Copy out the lines of the listing below, everything from the line containing "At what coordinates should I click to accomplish: Click the -6" down to the line containing "Action: click(109, 736)", both of those lines included, with no changes.

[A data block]
========

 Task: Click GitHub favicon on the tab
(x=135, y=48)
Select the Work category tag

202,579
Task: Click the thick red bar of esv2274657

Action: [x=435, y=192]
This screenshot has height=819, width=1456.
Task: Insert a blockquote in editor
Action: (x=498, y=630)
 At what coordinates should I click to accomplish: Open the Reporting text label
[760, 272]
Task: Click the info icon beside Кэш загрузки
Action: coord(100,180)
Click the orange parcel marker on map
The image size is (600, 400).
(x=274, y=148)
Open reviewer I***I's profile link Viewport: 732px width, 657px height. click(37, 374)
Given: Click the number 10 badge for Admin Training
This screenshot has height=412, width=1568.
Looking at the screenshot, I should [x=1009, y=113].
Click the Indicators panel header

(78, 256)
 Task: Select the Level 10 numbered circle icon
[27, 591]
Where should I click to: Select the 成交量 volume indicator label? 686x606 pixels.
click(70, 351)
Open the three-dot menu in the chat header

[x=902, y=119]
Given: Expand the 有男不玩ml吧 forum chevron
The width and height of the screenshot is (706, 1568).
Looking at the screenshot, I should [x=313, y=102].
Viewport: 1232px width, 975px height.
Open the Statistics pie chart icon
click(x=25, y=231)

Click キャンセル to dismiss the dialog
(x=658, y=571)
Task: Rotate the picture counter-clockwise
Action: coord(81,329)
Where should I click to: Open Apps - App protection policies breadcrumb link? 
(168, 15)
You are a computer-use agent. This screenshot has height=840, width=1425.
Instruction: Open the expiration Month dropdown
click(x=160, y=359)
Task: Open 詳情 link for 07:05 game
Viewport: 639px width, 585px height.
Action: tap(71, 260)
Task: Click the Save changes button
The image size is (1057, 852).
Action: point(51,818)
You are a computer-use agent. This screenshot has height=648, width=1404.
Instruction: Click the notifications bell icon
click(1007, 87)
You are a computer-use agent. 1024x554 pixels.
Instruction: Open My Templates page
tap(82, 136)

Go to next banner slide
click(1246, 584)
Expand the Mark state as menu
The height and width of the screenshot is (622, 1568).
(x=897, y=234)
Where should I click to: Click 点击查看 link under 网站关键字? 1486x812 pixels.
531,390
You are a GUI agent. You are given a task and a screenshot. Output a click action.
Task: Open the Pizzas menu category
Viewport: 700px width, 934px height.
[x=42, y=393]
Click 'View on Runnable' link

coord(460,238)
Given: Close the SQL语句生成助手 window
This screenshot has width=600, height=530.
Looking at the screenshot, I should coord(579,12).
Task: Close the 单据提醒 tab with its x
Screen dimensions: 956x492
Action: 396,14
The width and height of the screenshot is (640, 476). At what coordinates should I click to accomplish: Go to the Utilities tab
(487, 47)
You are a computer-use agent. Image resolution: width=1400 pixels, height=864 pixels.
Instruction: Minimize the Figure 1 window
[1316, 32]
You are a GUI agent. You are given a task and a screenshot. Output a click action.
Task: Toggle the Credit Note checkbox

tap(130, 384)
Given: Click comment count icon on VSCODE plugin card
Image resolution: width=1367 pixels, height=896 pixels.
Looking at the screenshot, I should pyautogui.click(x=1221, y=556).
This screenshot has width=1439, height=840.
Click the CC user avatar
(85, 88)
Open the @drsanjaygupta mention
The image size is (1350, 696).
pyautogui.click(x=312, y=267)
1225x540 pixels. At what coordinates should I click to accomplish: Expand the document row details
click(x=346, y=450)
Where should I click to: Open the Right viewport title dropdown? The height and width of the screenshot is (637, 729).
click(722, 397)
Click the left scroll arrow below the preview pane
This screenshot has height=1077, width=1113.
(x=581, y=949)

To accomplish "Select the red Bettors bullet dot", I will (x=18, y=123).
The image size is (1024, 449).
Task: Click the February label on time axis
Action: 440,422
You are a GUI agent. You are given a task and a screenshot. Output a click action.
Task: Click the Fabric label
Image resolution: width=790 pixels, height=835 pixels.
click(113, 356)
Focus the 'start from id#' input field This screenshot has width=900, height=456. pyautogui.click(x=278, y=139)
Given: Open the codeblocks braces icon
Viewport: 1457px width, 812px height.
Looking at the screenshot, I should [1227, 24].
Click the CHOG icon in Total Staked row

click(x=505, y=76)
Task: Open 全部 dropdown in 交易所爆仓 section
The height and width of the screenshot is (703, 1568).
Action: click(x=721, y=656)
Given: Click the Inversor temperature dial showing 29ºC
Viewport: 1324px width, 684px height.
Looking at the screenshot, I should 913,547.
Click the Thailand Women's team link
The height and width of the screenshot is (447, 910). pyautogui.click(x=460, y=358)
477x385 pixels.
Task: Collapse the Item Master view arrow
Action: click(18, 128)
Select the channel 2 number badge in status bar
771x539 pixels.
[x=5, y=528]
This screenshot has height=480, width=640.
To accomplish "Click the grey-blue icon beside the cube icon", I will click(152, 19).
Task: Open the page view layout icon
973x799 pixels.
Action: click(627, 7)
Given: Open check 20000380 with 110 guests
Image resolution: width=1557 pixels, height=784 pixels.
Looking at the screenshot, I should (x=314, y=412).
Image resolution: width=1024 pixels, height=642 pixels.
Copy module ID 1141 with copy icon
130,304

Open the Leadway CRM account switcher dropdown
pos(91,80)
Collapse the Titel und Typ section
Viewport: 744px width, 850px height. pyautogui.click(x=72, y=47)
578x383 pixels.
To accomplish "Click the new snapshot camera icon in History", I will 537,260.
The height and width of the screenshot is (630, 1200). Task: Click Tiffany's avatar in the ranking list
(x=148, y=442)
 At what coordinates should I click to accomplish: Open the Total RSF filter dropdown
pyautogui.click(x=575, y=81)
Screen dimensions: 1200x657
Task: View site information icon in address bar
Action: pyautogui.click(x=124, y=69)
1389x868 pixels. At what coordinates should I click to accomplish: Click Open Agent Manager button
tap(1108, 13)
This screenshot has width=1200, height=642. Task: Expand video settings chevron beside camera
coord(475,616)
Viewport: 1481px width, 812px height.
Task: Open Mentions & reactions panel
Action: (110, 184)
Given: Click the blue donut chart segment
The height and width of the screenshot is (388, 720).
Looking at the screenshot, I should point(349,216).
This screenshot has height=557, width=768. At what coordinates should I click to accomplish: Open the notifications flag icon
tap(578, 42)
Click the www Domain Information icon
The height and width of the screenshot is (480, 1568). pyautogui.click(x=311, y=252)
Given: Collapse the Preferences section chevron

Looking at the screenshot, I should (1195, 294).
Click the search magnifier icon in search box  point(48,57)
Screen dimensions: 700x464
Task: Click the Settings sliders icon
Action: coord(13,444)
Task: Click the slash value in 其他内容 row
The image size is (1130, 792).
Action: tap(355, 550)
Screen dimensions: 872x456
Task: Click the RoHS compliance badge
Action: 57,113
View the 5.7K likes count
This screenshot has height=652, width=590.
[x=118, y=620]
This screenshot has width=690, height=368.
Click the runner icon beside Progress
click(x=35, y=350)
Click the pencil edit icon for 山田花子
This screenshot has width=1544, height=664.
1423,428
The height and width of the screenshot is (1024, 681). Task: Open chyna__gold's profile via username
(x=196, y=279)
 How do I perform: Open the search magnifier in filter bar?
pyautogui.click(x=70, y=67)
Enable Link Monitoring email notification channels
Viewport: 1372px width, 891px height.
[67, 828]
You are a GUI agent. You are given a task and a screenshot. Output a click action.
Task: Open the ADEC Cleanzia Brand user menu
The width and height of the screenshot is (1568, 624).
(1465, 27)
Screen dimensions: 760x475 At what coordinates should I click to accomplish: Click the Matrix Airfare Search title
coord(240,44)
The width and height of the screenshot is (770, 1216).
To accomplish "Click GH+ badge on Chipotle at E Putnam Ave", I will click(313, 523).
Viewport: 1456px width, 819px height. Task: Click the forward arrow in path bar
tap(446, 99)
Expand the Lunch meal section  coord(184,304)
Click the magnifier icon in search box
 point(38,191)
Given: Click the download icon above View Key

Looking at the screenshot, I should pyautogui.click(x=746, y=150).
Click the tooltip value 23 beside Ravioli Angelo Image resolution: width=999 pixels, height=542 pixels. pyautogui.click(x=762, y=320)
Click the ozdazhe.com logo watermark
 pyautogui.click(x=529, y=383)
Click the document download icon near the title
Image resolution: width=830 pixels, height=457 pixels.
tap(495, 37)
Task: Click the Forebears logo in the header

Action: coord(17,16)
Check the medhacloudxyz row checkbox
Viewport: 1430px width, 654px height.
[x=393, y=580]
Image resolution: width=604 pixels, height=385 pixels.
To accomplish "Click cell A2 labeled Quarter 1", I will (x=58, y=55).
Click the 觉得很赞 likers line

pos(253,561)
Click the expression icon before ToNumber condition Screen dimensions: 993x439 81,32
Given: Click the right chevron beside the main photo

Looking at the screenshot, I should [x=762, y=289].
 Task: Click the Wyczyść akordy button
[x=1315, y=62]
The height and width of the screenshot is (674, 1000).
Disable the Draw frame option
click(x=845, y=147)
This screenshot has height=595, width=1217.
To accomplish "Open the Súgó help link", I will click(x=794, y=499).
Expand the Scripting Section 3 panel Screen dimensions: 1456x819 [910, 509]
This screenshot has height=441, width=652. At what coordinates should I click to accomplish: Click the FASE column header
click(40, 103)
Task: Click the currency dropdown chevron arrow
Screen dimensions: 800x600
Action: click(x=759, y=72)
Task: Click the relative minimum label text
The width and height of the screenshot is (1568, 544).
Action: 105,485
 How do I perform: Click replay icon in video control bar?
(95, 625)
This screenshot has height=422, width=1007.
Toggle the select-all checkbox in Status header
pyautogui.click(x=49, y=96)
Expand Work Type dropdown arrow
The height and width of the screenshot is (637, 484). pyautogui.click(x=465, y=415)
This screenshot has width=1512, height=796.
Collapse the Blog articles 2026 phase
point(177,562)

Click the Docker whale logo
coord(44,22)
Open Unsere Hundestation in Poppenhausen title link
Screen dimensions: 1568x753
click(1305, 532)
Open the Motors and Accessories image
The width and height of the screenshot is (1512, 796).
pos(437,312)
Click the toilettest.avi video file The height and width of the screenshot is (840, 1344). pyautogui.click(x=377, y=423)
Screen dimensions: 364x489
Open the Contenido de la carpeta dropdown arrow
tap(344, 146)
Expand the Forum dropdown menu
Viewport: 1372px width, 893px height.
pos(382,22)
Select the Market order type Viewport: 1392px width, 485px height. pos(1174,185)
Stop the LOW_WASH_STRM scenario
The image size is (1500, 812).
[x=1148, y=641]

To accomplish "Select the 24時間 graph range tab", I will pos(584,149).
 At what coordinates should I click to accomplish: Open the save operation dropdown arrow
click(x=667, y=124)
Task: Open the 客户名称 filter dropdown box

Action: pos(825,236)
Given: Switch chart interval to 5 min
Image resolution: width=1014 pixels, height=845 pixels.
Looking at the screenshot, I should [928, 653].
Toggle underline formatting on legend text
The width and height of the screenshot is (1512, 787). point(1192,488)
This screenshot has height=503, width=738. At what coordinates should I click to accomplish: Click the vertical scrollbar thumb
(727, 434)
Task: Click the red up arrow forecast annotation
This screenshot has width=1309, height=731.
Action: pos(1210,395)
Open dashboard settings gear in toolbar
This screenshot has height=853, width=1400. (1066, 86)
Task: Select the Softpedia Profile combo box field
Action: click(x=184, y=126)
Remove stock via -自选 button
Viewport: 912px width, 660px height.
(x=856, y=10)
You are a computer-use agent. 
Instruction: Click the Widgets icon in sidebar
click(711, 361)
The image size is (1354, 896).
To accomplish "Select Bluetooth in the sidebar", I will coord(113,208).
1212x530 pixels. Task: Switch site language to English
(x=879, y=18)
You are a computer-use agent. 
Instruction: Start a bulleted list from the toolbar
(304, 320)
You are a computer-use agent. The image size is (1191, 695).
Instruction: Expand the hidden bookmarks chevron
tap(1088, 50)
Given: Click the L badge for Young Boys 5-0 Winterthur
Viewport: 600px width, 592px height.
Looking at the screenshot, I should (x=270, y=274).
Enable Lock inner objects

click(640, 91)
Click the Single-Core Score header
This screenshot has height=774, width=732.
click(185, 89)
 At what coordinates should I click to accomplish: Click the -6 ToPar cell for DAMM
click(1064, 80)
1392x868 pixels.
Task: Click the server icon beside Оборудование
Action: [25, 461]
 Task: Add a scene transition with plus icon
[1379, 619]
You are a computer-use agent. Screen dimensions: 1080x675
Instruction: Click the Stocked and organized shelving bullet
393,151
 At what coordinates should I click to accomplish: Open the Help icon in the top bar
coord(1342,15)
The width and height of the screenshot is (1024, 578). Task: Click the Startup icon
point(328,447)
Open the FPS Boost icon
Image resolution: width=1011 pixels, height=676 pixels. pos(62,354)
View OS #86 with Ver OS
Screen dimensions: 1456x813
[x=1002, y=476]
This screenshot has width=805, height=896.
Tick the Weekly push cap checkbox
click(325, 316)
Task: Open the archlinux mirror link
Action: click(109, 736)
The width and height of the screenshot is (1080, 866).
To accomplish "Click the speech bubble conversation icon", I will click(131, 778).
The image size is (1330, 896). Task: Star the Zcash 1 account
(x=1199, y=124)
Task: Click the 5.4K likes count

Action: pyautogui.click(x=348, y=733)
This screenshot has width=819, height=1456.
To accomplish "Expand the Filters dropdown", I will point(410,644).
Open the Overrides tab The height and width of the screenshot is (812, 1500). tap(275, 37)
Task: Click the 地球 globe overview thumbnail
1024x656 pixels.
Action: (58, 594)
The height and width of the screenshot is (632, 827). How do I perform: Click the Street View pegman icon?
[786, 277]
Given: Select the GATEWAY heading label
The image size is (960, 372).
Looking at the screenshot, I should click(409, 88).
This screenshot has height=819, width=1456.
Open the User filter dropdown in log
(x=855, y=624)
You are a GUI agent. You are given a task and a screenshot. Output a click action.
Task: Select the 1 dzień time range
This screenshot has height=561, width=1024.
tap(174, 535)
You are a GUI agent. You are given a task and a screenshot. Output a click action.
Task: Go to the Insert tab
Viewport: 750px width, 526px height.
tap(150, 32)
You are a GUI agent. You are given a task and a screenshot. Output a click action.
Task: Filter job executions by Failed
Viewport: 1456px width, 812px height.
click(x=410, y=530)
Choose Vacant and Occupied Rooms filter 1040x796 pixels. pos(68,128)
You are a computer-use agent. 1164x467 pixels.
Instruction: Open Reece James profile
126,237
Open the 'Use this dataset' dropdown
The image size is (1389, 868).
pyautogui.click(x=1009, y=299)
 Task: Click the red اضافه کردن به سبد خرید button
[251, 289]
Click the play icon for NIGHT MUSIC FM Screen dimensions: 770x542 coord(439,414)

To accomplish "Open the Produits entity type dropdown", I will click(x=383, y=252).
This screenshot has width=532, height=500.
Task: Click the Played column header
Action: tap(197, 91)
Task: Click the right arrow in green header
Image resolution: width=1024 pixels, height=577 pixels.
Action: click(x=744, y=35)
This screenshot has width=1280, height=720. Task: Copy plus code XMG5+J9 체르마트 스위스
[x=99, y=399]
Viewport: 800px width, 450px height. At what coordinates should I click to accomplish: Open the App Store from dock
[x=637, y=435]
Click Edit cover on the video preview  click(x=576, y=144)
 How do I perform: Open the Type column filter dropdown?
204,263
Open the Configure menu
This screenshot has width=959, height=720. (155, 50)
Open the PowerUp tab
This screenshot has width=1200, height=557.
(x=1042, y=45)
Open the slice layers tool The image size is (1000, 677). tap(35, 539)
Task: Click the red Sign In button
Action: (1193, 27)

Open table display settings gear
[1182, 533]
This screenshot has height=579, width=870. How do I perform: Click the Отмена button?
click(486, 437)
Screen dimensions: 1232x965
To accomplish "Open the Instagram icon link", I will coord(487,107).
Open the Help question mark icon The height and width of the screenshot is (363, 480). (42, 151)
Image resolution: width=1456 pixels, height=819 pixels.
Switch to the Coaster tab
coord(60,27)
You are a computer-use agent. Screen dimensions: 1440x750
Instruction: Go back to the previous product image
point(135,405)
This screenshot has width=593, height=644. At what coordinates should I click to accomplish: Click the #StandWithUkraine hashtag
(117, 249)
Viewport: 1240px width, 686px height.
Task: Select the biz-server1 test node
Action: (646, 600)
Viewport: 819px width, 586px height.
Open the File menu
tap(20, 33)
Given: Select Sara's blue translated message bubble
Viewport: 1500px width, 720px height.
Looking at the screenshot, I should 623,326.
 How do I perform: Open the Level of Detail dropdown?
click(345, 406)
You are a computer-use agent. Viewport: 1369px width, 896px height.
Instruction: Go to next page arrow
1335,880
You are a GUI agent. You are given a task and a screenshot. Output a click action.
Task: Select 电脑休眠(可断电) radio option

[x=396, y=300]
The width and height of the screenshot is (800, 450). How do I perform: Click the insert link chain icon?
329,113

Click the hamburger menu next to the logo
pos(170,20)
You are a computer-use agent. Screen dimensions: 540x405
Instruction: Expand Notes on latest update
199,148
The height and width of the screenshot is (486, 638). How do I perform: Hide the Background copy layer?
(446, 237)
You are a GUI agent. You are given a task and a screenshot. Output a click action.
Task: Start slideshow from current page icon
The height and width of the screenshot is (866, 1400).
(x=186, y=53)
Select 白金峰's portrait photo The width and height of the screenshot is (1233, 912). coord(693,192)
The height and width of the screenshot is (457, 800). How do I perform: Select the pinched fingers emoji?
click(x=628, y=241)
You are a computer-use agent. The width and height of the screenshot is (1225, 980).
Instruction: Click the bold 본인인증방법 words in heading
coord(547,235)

========

* Task answer:
 At what coordinates should I click to accomplish: Click the -6 ToPar cell for DAMM
click(1064, 80)
1392x868 pixels.
Task: Click the server icon beside Оборудование
Action: [25, 461]
 Task: Add a scene transition with plus icon
[1379, 619]
You are a computer-use agent. Screen dimensions: 1080x675
Instruction: Click the Stocked and organized shelving bullet
393,151
 At what coordinates should I click to accomplish: Open the Help icon in the top bar
coord(1342,15)
The width and height of the screenshot is (1024, 578). Task: Click the Startup icon
point(328,447)
Open the FPS Boost icon
Image resolution: width=1011 pixels, height=676 pixels. pos(62,354)
View OS #86 with Ver OS
Screen dimensions: 1456x813
[x=1002, y=476]
This screenshot has width=805, height=896.
Tick the Weekly push cap checkbox
click(325, 316)
Task: Open the archlinux mirror link
Action: click(109, 736)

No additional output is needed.